Em organizações públicas e privadas, a ética cumpre papel estruturante na sustentação da legitimidade institucional. Ela orienta decisões, estabelece limites claros de atuação e contribui para a previsibilidade dos comportamentos organizacionais, especialmente em ambientes de alta exposição e impacto social.

Nesse contexto, os Códigos de Ética e Conduta constituem instrumentos fundamentais de governança. Mais do que documentos normativos, eles traduzem valores institucionais em diretrizes objetivas, oferecendo referência clara para a atuação de dirigentes, gestores e colaboradores.

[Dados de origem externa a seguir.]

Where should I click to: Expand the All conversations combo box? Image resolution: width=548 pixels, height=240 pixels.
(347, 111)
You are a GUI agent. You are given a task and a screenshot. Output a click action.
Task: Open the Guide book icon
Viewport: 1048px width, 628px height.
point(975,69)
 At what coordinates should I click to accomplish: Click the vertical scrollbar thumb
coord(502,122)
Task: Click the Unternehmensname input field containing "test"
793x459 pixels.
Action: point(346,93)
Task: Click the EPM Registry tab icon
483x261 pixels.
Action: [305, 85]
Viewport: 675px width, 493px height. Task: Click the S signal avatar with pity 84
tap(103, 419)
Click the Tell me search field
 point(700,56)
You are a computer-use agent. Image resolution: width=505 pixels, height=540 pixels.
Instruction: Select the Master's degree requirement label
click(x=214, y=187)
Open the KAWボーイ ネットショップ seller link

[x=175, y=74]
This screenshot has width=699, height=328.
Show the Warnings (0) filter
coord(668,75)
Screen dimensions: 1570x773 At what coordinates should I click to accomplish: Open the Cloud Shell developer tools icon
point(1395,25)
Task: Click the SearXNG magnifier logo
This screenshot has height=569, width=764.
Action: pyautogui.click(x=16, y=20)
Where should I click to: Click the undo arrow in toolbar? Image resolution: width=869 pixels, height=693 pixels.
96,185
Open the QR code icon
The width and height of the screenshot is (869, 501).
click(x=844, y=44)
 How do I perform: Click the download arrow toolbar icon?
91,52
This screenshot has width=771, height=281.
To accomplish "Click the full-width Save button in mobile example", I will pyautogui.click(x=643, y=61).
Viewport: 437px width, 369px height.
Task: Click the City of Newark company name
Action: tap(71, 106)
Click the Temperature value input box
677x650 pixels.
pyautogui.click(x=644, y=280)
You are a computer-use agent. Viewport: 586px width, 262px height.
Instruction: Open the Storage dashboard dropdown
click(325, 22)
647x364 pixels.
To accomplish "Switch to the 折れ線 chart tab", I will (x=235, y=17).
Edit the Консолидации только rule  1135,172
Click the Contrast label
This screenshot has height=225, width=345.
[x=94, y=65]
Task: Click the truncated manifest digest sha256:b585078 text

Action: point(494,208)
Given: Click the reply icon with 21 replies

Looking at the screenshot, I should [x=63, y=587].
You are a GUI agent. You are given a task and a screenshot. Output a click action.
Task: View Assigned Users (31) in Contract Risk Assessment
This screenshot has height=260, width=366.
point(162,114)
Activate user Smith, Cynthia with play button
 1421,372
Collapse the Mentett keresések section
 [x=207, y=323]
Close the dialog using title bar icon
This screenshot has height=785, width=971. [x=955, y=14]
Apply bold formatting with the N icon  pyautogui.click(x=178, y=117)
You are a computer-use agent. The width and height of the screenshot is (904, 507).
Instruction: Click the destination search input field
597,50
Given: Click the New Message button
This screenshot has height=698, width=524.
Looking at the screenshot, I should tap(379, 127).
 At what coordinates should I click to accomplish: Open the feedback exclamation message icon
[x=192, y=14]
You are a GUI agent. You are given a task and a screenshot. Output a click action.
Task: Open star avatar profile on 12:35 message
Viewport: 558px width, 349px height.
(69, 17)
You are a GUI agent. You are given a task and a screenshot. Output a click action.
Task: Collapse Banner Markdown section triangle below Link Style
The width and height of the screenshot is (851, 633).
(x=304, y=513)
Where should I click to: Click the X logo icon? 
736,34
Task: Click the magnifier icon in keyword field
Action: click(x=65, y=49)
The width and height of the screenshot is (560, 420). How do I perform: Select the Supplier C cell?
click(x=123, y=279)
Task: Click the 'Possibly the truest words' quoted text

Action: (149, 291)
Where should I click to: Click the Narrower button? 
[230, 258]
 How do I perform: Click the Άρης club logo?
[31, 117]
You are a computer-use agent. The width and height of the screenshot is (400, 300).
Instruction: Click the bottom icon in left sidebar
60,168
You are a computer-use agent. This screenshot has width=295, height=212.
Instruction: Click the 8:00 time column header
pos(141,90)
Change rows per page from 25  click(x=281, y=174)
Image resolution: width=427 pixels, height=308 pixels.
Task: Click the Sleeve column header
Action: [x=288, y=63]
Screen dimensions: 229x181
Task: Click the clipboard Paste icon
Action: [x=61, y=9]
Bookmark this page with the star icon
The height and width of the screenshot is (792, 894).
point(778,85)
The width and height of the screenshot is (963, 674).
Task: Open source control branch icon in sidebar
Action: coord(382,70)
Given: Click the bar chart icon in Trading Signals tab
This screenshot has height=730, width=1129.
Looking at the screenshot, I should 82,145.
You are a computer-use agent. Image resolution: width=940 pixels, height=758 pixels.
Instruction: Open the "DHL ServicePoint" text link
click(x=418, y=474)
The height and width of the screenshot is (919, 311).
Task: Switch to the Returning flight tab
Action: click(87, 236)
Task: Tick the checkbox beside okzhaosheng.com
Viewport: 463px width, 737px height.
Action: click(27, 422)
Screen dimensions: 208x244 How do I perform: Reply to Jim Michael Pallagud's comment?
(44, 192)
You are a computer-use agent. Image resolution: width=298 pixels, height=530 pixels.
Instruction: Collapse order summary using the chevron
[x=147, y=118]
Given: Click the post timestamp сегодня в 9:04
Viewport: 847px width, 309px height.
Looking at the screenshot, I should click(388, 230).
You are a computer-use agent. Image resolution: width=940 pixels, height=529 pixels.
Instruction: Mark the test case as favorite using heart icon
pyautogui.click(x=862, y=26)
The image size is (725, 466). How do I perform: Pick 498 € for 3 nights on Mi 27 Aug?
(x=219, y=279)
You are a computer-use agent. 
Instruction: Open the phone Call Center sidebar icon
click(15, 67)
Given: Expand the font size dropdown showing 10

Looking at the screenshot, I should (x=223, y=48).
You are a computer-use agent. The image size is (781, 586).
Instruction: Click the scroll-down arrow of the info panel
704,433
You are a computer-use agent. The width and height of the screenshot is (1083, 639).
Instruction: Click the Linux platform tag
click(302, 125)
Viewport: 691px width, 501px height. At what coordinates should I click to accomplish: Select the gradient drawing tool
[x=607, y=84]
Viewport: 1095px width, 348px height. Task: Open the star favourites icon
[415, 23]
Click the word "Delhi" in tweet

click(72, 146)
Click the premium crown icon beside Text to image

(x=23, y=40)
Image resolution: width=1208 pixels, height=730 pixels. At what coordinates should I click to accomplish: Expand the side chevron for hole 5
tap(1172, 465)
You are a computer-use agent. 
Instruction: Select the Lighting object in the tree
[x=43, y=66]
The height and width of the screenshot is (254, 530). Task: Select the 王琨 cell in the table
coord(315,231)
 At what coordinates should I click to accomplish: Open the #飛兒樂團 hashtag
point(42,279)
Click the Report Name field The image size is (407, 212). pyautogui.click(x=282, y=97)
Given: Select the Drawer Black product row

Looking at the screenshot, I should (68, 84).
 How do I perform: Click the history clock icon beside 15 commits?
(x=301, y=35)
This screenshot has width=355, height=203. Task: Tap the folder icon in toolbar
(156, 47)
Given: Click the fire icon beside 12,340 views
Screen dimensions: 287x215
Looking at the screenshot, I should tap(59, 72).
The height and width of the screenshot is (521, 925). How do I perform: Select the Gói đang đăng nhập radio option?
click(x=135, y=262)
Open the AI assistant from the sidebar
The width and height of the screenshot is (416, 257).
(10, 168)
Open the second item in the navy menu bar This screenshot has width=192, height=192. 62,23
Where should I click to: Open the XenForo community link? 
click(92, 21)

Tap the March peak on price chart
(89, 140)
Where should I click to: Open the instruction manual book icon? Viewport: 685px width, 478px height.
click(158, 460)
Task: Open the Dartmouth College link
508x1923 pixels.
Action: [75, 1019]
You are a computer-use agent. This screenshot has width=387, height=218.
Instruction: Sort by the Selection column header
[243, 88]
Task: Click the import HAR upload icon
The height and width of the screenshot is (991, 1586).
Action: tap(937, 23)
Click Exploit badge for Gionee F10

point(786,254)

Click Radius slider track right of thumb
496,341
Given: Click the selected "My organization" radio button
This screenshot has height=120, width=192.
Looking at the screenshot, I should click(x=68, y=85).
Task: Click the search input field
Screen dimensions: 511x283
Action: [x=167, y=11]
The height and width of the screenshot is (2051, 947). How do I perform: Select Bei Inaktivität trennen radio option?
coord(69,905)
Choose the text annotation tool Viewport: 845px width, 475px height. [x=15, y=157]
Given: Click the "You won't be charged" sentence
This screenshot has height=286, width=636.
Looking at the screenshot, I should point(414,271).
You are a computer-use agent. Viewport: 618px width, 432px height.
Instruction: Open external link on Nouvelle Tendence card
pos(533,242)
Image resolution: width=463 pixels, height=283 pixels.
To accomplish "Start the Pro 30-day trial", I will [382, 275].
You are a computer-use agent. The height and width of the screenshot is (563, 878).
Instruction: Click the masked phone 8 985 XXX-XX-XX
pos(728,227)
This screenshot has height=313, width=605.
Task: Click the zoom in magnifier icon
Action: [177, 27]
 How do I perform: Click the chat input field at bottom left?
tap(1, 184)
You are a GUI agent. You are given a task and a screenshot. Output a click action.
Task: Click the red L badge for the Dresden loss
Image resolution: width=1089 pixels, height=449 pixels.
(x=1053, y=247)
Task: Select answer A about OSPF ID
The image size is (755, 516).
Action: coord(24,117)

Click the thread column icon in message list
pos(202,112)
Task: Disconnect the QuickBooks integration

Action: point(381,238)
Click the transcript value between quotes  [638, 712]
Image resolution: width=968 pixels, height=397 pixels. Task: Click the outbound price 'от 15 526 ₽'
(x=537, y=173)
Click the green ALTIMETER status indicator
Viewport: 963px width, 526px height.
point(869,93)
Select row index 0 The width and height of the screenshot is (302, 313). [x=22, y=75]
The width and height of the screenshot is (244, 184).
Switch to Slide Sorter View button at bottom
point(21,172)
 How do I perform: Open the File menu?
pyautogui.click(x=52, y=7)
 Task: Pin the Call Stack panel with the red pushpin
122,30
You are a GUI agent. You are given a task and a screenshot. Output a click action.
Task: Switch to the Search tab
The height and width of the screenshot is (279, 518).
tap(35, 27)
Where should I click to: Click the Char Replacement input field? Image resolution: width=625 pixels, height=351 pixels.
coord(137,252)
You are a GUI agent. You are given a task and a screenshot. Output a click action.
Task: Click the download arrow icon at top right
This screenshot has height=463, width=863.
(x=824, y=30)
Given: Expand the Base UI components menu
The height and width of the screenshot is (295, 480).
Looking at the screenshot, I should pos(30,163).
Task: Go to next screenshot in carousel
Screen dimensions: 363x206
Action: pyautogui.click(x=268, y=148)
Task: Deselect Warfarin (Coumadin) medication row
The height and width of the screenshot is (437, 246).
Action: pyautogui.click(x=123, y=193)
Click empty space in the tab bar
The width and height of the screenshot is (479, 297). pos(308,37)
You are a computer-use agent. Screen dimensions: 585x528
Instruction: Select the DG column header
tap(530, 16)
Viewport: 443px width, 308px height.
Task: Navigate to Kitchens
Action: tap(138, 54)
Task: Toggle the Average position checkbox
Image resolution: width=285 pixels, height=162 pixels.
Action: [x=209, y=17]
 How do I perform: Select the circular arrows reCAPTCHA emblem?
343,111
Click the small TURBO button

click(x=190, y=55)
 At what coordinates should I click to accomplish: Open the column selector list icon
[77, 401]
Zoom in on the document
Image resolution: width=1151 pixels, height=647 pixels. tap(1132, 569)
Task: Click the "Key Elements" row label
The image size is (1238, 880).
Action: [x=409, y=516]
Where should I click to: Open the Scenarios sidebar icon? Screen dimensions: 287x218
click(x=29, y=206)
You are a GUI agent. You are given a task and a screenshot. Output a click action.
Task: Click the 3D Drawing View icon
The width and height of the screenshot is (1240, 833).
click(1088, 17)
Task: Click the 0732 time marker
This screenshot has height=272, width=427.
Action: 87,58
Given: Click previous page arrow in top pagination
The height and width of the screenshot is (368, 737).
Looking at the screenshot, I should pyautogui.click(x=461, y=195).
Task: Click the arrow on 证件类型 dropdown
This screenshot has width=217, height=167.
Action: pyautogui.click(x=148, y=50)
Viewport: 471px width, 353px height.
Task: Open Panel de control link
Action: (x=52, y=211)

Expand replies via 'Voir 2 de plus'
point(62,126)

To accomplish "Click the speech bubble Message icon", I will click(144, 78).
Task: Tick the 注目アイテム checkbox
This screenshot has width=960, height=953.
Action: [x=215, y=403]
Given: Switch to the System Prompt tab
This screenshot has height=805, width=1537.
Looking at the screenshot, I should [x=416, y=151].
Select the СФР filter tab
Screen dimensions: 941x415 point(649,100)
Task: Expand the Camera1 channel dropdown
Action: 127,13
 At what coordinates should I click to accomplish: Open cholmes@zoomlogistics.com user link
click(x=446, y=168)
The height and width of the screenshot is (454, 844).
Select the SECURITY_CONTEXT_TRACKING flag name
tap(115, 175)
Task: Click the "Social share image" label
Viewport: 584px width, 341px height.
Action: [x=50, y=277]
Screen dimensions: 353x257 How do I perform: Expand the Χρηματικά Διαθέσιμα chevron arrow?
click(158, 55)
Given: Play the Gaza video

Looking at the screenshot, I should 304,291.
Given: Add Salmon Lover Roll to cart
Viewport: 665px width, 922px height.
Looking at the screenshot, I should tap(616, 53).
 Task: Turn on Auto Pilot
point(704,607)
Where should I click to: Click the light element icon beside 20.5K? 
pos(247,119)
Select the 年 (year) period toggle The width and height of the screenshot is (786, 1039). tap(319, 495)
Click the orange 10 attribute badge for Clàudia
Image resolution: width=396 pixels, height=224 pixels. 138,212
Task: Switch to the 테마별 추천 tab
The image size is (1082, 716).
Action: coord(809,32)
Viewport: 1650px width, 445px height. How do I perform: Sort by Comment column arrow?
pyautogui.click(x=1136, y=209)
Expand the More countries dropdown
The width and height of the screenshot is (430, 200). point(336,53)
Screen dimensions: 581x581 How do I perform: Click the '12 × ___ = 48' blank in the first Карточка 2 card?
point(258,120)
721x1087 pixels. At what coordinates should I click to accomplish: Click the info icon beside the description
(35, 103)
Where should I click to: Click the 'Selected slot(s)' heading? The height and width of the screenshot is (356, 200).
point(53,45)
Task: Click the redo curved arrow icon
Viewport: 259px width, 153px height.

A existência de um Código de Conduta formalizado, no entanto, não garante por si só uma cultura ética sólida. A efetividade desses instrumentos depende de sua aplicação prática, do comprometimento da liderança e da integração das diretrizes éticas aos processos decisórios e operacionais da organização.

Experiências consolidadas demonstram que códigos meramente declaratórios, dissociados da rotina organizacional, tendem a perder relevância ao longo do tempo. Para que cumpram seu papel, é necessário que sejam compreendidos, disseminados, atualizados e utilizados como referência real no cotidiano institucional.

É nesse ponto que a governança se conecta diretamente à função de Auditoria Interna. Como atividade independente e objetiva, a Auditoria Interna exerce papel essencial na avaliação da integridade dos sistemas de governança, riscos e controles, incluindo os aspectos relacionados à ética e à conduta.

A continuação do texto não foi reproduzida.